Start of DATA EXTRACTS
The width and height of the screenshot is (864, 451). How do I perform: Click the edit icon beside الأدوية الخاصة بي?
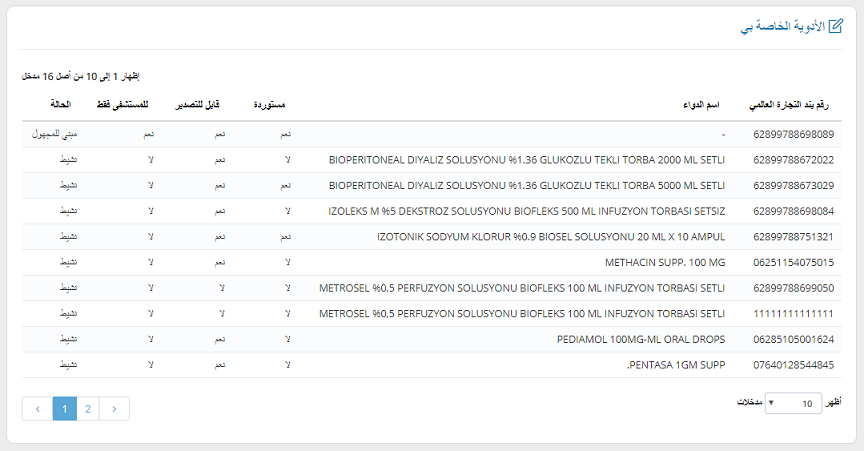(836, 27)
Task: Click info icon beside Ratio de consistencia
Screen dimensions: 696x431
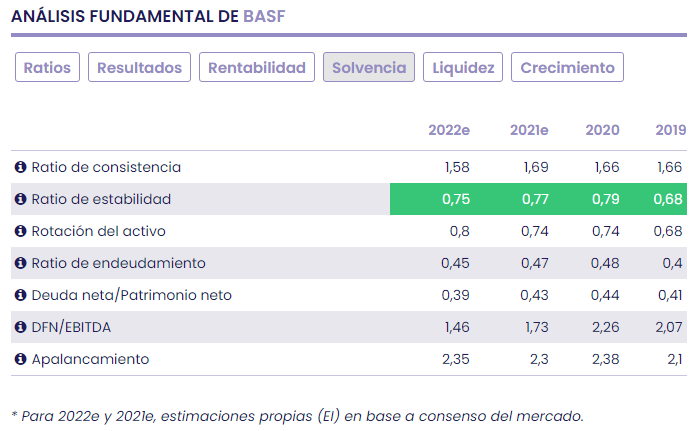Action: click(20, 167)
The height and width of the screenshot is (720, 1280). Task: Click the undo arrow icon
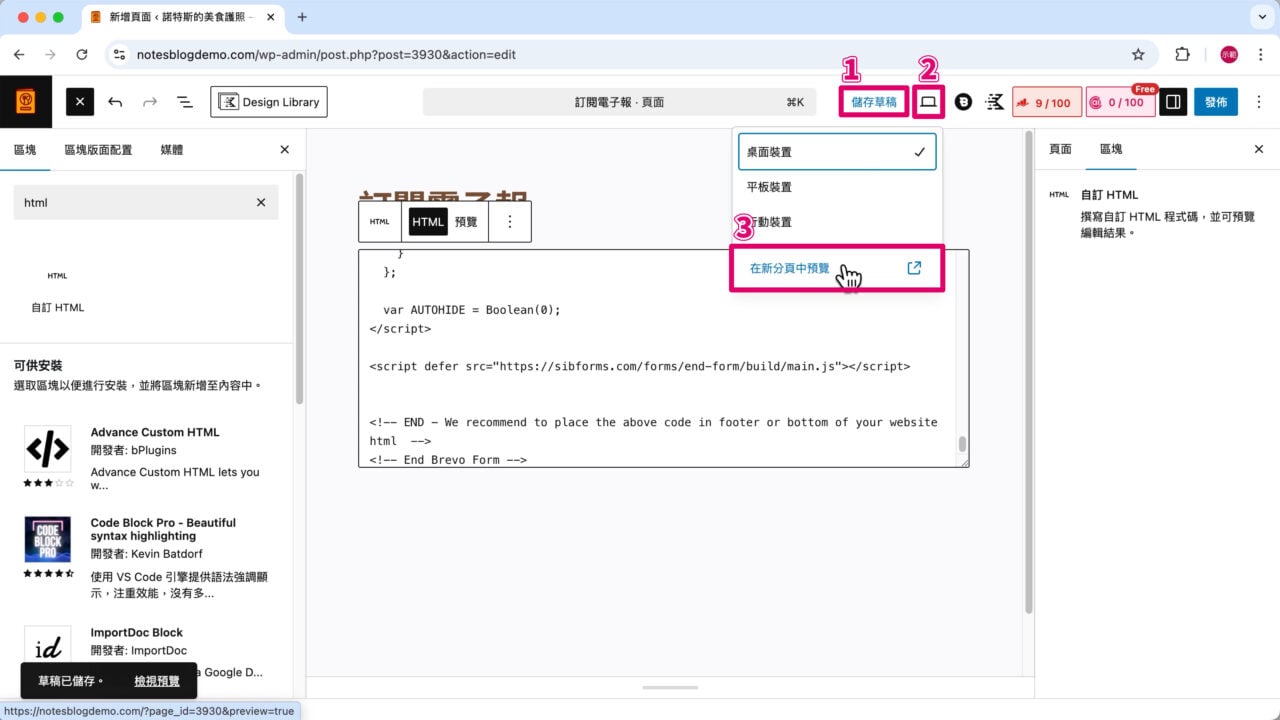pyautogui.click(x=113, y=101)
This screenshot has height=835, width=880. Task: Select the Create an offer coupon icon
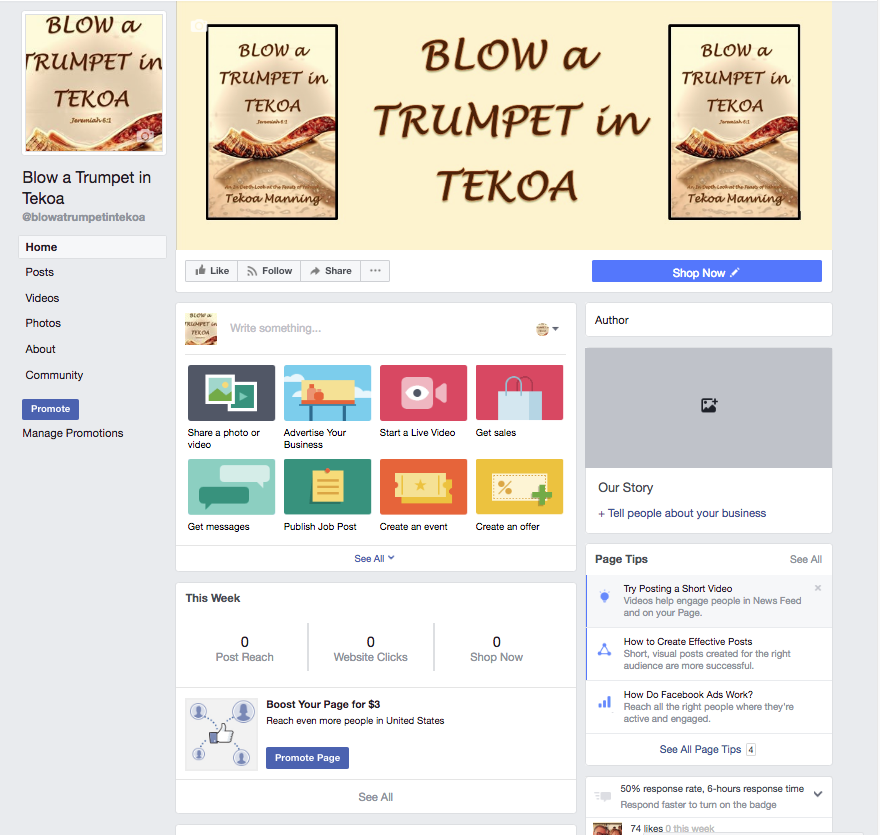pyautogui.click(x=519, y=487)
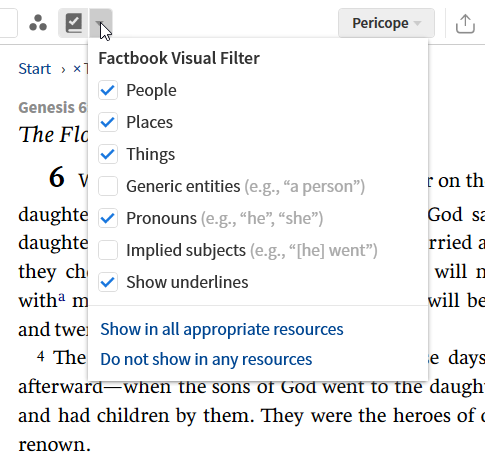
End of DATA EXTRACTS
YOUR GOAL → Without the pictures, retype each line of the records above exactly.

TASK SOLUTION →
The width and height of the screenshot is (864, 451). How do I perform: Click the edit icon beside الأدوية الخاصة بي?
(836, 27)
Task: Click info icon beside Ratio de consistencia
Screen dimensions: 696x431
Action: click(20, 167)
The height and width of the screenshot is (720, 1280). Task: Click the undo arrow icon
pyautogui.click(x=113, y=101)
This screenshot has height=835, width=880. Task: Select the Create an offer coupon icon
pyautogui.click(x=519, y=487)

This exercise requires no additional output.